The input:

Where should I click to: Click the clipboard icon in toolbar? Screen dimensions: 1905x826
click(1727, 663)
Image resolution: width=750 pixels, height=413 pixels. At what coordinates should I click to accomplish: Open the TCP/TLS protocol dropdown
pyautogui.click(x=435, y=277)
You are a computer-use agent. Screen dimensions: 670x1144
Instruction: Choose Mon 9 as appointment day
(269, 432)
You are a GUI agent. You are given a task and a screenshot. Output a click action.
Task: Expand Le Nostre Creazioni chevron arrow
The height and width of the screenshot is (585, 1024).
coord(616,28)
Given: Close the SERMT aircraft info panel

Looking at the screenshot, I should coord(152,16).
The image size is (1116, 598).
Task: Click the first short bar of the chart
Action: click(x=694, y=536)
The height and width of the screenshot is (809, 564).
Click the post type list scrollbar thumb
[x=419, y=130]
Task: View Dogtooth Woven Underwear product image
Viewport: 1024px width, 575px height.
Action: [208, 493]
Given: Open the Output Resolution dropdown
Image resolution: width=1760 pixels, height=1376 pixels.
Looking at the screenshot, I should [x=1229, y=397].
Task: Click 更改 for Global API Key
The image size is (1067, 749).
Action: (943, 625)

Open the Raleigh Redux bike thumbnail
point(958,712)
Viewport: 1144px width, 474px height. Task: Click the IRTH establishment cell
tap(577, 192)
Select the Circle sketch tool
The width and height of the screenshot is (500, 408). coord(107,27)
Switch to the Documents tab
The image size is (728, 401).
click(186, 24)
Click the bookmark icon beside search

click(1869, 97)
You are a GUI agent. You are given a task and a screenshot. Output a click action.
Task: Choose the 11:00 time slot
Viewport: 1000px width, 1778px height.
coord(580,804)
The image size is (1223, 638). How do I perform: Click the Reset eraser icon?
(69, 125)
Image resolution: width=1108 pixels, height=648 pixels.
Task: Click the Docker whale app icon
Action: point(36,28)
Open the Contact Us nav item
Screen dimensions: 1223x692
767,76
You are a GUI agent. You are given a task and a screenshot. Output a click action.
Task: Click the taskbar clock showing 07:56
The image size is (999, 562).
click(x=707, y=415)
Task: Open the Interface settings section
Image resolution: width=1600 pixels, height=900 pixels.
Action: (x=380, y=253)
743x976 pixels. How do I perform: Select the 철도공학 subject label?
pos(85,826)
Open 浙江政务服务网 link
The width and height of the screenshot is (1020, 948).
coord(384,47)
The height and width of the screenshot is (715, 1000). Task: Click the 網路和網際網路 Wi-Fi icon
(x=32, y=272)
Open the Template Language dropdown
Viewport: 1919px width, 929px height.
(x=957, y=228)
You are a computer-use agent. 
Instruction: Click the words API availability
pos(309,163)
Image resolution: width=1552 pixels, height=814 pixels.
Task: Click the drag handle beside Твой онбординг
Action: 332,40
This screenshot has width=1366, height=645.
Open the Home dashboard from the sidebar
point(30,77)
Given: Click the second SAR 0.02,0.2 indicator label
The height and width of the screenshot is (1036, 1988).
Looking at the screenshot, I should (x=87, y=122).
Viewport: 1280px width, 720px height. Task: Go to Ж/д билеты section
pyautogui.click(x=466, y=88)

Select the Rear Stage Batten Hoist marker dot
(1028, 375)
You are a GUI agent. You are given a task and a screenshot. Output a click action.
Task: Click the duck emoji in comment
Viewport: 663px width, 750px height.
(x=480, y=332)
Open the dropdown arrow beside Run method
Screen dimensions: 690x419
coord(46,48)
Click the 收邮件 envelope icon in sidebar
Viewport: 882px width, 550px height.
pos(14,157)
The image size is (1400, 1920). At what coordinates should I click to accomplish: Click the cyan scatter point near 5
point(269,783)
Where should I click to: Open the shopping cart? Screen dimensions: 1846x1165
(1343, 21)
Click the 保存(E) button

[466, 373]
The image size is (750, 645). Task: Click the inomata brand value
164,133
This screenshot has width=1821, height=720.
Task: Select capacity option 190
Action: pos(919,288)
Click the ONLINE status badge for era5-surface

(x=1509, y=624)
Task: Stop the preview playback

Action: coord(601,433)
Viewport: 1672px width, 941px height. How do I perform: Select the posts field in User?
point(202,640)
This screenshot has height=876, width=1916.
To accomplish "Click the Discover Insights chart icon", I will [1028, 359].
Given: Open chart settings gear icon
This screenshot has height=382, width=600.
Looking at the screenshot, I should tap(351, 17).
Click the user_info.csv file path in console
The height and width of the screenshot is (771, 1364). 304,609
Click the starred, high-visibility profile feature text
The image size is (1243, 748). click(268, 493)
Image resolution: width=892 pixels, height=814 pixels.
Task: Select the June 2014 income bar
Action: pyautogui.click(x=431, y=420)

Assigned task: Line by line, transcribe the material above exactly.

Exercise answer:
Where should I click to: Click the clipboard icon in toolbar? Screen dimensions: 1905x826
click(1727, 663)
Image resolution: width=750 pixels, height=413 pixels. At what coordinates should I click to accomplish: Open the TCP/TLS protocol dropdown
pyautogui.click(x=435, y=277)
You are a computer-use agent. Screen dimensions: 670x1144
Instruction: Choose Mon 9 as appointment day
(269, 432)
You are a GUI agent. You are given a task and a screenshot. Output a click action.
Task: Expand Le Nostre Creazioni chevron arrow
The height and width of the screenshot is (585, 1024).
coord(616,28)
Given: Close the SERMT aircraft info panel

Looking at the screenshot, I should coord(152,16).
The image size is (1116, 598).
Task: Click the first short bar of the chart
Action: click(x=694, y=536)
The height and width of the screenshot is (809, 564).
Click the post type list scrollbar thumb
[x=419, y=130]
Task: View Dogtooth Woven Underwear product image
Viewport: 1024px width, 575px height.
Action: [208, 493]
Given: Open the Output Resolution dropdown
Image resolution: width=1760 pixels, height=1376 pixels.
Looking at the screenshot, I should [x=1229, y=397].
Task: Click 更改 for Global API Key
The image size is (1067, 749).
Action: (943, 625)

Open the Raleigh Redux bike thumbnail
point(958,712)
Viewport: 1144px width, 474px height. Task: Click the IRTH establishment cell
tap(577, 192)
Select the Circle sketch tool
The width and height of the screenshot is (500, 408). coord(107,27)
Switch to the Documents tab
The image size is (728, 401).
click(186, 24)
Click the bookmark icon beside search

click(1869, 97)
You are a GUI agent. You are given a task and a screenshot. Output a click action.
Task: Choose the 11:00 time slot
Viewport: 1000px width, 1778px height.
coord(580,804)
The image size is (1223, 638). How do I perform: Click the Reset eraser icon?
(69, 125)
Image resolution: width=1108 pixels, height=648 pixels.
Task: Click the Docker whale app icon
Action: point(36,28)
Open the Contact Us nav item
Screen dimensions: 1223x692
767,76
You are a GUI agent. You are given a task and a screenshot. Output a click action.
Task: Click the taskbar clock showing 07:56
The image size is (999, 562).
click(x=707, y=415)
Task: Open the Interface settings section
Image resolution: width=1600 pixels, height=900 pixels.
Action: (x=380, y=253)
743x976 pixels. How do I perform: Select the 철도공학 subject label?
pos(85,826)
Open 浙江政务服务网 link
The width and height of the screenshot is (1020, 948).
coord(384,47)
The height and width of the screenshot is (715, 1000). Task: Click the 網路和網際網路 Wi-Fi icon
(x=32, y=272)
Open the Template Language dropdown
Viewport: 1919px width, 929px height.
(x=957, y=228)
You are a computer-use agent. 
Instruction: Click the words API availability
pos(309,163)
Image resolution: width=1552 pixels, height=814 pixels.
Task: Click the drag handle beside Твой онбординг
Action: 332,40
This screenshot has width=1366, height=645.
Open the Home dashboard from the sidebar
point(30,77)
Given: Click the second SAR 0.02,0.2 indicator label
The height and width of the screenshot is (1036, 1988).
Looking at the screenshot, I should (x=87, y=122).
Viewport: 1280px width, 720px height. Task: Go to Ж/д билеты section
pyautogui.click(x=466, y=88)

Select the Rear Stage Batten Hoist marker dot
(1028, 375)
You are a GUI agent. You are given a task and a screenshot. Output a click action.
Task: Click the duck emoji in comment
Viewport: 663px width, 750px height.
(x=480, y=332)
Open the dropdown arrow beside Run method
Screen dimensions: 690x419
coord(46,48)
Click the 收邮件 envelope icon in sidebar
Viewport: 882px width, 550px height.
pos(14,157)
The image size is (1400, 1920). At what coordinates should I click to accomplish: Click the cyan scatter point near 5
point(269,783)
Where should I click to: Open the shopping cart? Screen dimensions: 1846x1165
(1343, 21)
Click the 保存(E) button

[466, 373]
The image size is (750, 645). Task: Click the inomata brand value
164,133
This screenshot has width=1821, height=720.
Task: Select capacity option 190
Action: pos(919,288)
Click the ONLINE status badge for era5-surface

(x=1509, y=624)
Task: Stop the preview playback

Action: coord(601,433)
Viewport: 1672px width, 941px height. How do I perform: Select the posts field in User?
point(202,640)
This screenshot has height=876, width=1916.
To accomplish "Click the Discover Insights chart icon", I will [1028, 359].
Given: Open chart settings gear icon
This screenshot has height=382, width=600.
Looking at the screenshot, I should tap(351, 17).
Click the user_info.csv file path in console
The height and width of the screenshot is (771, 1364). 304,609
Click the starred, high-visibility profile feature text
The image size is (1243, 748). click(268, 493)
Image resolution: width=892 pixels, height=814 pixels.
Task: Select the June 2014 income bar
Action: pyautogui.click(x=431, y=420)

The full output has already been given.